Start of PAGE TEXT

1. analytics.py - Data Collection Engine

Purpose: Collects comprehensive CI/CD pipeline data from GitLab API with parallel processing and rate limiting.

Key Features:

  • Parallel Processing - Configurable workers (default: 16) with batching (default: 80)
  • Rate Limiting - Exponential backoff with jitter for API rate limits
  • Branch Flow Detection - Validates dev β†’ SIT β†’ main/master patterns
  • Project ID Mapping - Maps domains/subdomains to application IDs
  • Memory Management - Batch processing with garbage collection
  • Retry Logic - Handles 429, 502, 503, 504 errors with exponential backoff

Data Collected:

  • Pipeline status, duration, timestamps
  • Job details (name, status, duration, stage)
  • Branch information and merge requests
  • Branch flow violations
  • Domain and subdomain metadata
  • Project descriptions

Excluded Jobs:

EXCLUDED_JOBS = []

Output: CSV file in reports/pipeline_data_{env}_{days}days.csv


2. data_manipulator.py - Visualization Engine

Purpose: Generates analytics visualizations and performs data analysis using Polars dataframes.

Key Features:

  • Polars-Based Processing - Fast dataframe operations
  • Auto-Detection - Finds most recent CSV in reports/ directory
  • Environment Prefixing - Adds [prod]_ or [nprod]_ to plot filenames
  • Data Cleaning - Normalizes domain/subdomain names with corrections
  • Project ID Analysis - Detailed breakdown of projectID coverage

Domain Corrections Map:

CORRECTIONS_MAP = {}

Generated Visualizations:

  1. Branch Flow Violations (branch_flow_violations.png)

    • Clustered bar chart grouped by domain
    • Shows violation counts per subdomain
    • Domain-based color coding with legend
  2. Pipeline Success Rate (pipeline_success_stacked.png)

    • Stacked bar chart: success (dark) vs failed (light)
    • Success percentage displayed on top of bars
    • Domain-based color families
  3. Last Refreshed (last_refreshed.png)

End of PAGE TEXT
Start of STORED DATA

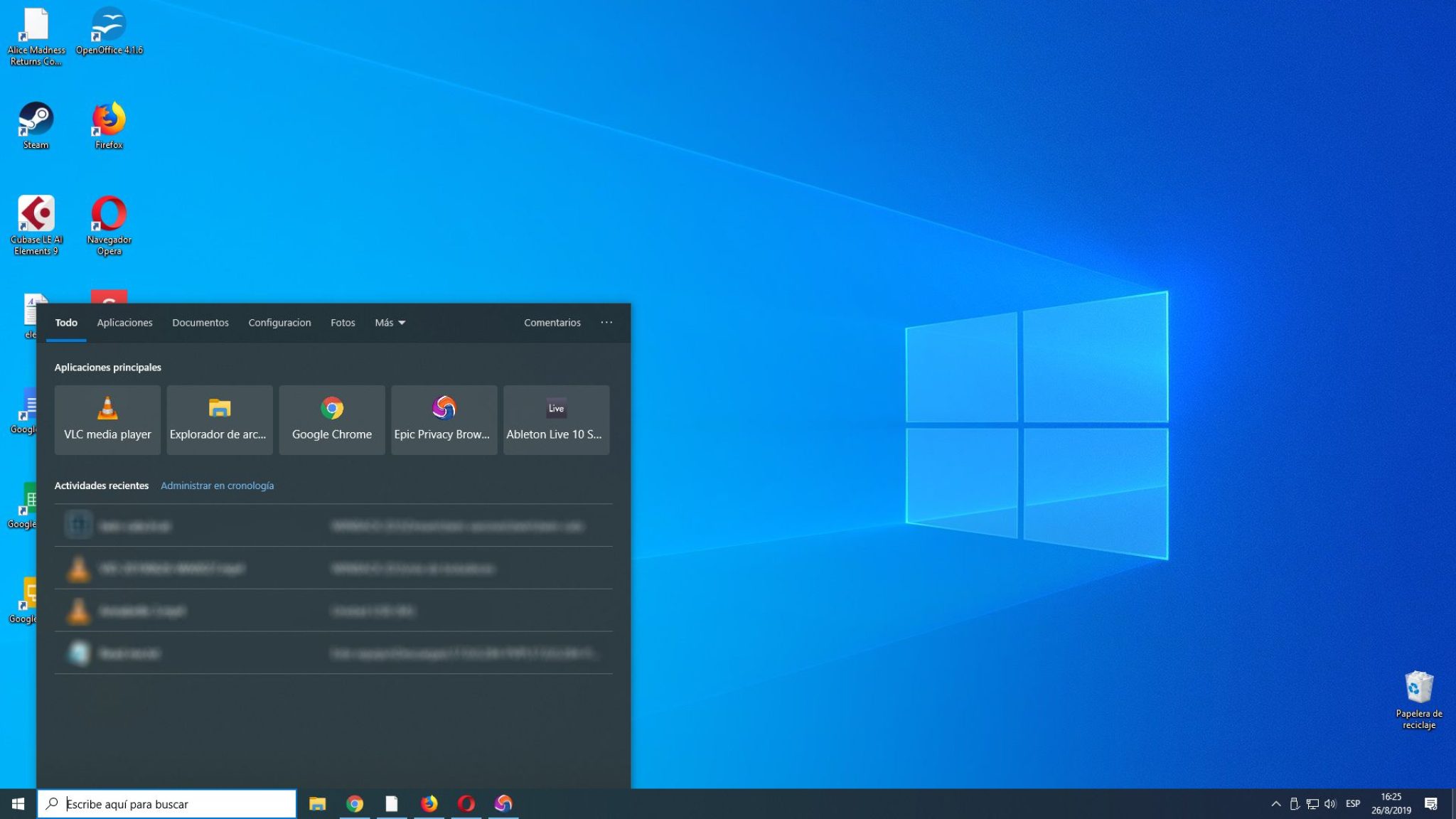Show hidden system tray icons chevron
This screenshot has width=1456, height=819.
(x=1275, y=804)
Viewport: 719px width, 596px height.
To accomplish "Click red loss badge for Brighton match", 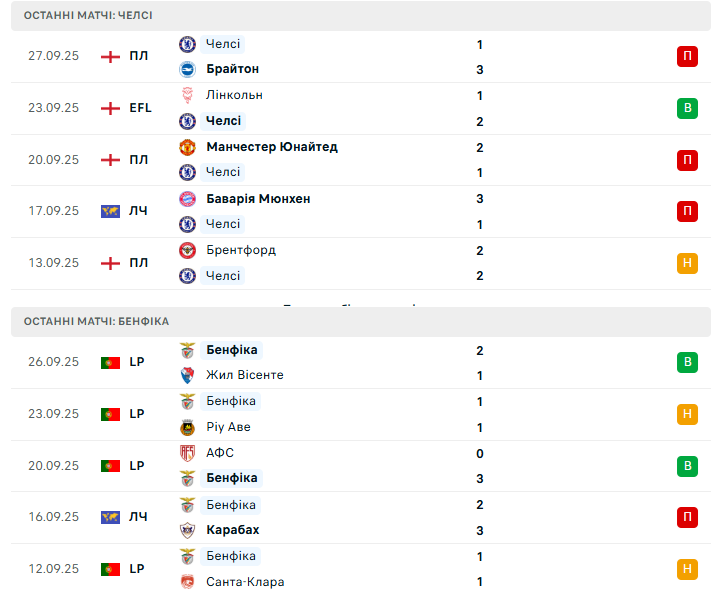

End of STORED DATA

TASKS TO CARRY OUT:
1. Format every line of the listing as a numbered list, skipping any blank lines and leaving out the pictures.
2. Resume the pipeline analytics documentation from the point where it stops.

RESULTS BY TASK:
1.
1. Show hidden system tray icons chevron
2. This screenshot has width=1456, height=819.
3. (x=1275, y=804)
4. Viewport: 719px width, 596px height.
5. To accomplish "Click red loss badge for Brighton match", 

2.
    • Horizontal bar chart showing pipeline staleness
    • Days since last refresh per subdomain
    • "FRESH" highlighting for 0-day staleness
    • Grouped by domain with cluster spacing
  4. Pipeline Status (pipeline_status_stacked.png)

    • Stacked bars: running (green) vs not running (red)
    • Running percentage displayed
    • Background shading for domain clusters

Output: PNG files in reports/plots/ directory


3. confluence.py - Publishing System

Purpose: Publishes analytics reports and visualizations to Confluence with multi-authentication support.

Key Features:

  • Multiple Auth Methods - PAT, API Token, Basic Auth
  • Automated Publishing - Bulk upload of reports and charts
  • Version Management - Automatic page versioning
  • Attachment Handling - Smart upload with duplicate detection
  • HTML Conversion - Transforms HTML reports to Confluence storage format
  • Static Dashboard Generation - Creates image-based dashboards from PNGs

Authentication Types:

{
  "confluence": {
    "auth": {
      "type": "pat",           // Personal Access Token (recommended)
      "token": "..."
    }
  }
}

Supported Report Types:

  • Domain Comparison - HTML report with cross-domain metrics
  • Repository Health - Static dashboard with embedded PNG charts

Published Content:

  • Converts HTML to Confluence storage format with XHTML preservation
  • Uploads PNG attachments with version control
  • Creates image macros referencing attached files
  • Maintains page hierarchy and metadata

4. subdomain_projectID_map.json - Configuration

Purpose: Maps GitLab domains and subdomains to project application IDs for maturity score integration.

Structure:

{
  "Domain Name": {
    "appID": "1234567",
    "subdomains": {
      "Subdomain Name": {"appID": "1234567"}
    }
  }
}

Supported Domains:

  • Deliver (Shipment, Fulfillment Centers, Carriers, Trade, etc.)
  • E2E Supply Chain (Item/Product/Site/Supplier Attribution)
  • Engineering & Design (Configure, Design, Lifecycle, Quality, etc.)
  • Make (Inventory, Order Management, Production)
  • Plan (Build Plan, Demand Plan, S&OP, Supply Chain)
  • Source (Commodity Management, Contracting, P2P, etc.)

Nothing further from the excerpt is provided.